Мне ясно виделось, что открываются новые горизонты, но самой загоризонтной мечтой в тот момент у меня почему-то была Австралия, о которой я ничего, в сущности, не знал. И я по справочной узнал номер австралийского посольства и позвонил туда. Меня соединили с атташе по культуре, который очень вежливо меня выслушал и согласился на следующий день приехать в гости. Я просто сказал, что у меня есть много чего интересного посмотреть. Оказалось, что он изнывает от скуки от посольской рутины и никак не может познакомиться с обычными советскими людьми. А с необычными тем более. Мы были самыми необычными. Звали его Джон Ричардсон, и он говорил по-русски. Учился он у одного известного профессора в Австралии, но не обладал живой практикой, которая в нашем лице и подоспела.

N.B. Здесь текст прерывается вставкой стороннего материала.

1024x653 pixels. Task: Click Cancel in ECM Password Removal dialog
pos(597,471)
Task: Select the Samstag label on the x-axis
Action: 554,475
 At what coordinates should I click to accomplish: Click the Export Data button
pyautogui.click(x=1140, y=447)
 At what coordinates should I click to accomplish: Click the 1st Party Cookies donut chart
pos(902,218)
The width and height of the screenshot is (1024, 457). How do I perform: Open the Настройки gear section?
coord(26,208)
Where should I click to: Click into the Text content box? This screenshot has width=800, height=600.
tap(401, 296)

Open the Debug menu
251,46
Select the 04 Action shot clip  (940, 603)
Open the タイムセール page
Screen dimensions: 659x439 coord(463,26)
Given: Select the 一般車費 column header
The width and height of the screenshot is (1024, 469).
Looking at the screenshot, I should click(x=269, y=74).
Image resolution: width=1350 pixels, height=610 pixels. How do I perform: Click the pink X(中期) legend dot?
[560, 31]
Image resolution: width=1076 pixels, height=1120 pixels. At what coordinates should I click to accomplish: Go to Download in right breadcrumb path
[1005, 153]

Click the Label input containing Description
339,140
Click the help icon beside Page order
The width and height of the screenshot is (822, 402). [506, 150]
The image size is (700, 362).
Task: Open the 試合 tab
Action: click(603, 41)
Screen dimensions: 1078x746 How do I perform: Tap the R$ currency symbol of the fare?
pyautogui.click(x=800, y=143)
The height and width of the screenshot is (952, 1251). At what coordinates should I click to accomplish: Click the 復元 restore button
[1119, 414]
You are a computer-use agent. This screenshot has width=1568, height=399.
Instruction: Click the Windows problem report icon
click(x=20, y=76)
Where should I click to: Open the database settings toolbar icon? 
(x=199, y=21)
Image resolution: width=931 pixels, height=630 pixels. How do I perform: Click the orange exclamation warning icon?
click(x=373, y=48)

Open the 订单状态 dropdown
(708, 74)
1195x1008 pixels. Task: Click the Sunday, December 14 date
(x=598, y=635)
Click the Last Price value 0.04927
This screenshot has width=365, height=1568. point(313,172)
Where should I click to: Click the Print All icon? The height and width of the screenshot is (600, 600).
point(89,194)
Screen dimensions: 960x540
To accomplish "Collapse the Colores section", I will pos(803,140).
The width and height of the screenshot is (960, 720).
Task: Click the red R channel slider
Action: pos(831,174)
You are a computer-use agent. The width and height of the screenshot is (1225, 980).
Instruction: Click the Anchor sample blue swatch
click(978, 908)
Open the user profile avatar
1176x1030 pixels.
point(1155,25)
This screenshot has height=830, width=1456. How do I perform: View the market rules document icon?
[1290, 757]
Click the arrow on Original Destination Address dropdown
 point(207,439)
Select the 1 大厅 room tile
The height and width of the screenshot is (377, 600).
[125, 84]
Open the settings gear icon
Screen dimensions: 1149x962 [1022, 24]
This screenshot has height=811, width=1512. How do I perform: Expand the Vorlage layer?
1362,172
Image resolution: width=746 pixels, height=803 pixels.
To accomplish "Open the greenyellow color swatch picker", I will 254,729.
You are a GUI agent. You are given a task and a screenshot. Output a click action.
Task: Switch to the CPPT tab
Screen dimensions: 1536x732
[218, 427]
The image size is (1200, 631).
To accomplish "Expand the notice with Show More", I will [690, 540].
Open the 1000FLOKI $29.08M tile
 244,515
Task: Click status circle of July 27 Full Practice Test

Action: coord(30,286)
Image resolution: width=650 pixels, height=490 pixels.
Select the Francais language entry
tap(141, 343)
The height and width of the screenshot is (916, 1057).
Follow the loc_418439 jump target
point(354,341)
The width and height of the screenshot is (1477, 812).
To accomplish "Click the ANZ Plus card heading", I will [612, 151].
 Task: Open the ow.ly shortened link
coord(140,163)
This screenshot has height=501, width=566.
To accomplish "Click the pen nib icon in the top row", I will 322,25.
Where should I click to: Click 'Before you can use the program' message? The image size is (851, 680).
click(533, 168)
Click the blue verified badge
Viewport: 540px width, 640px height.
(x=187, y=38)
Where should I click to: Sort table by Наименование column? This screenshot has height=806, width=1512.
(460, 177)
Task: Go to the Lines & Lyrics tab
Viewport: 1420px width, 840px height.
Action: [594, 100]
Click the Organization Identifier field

Приехал он на белой «Ауди» невиданной роскошности и поставил у нас под окнами, не заезжая во двор. Это сейчас весь двор ломится от джипов и БМВ с «Киа» и даже «Майбахом», а тогда в Москве иностранные машины были большой редкостью, и ездили на них в подавляющем большинстве иностранцы. Я помню, в юности, проезжая на автобусе весь Ленинский проспект от Центрального дома туриста до Калужской заставы, то есть Октябрьской площади (где, кстати, и жил Джон), я насчитывал от силы штук 15 иностранных машин на одной из самых оживленных магистралей столицы.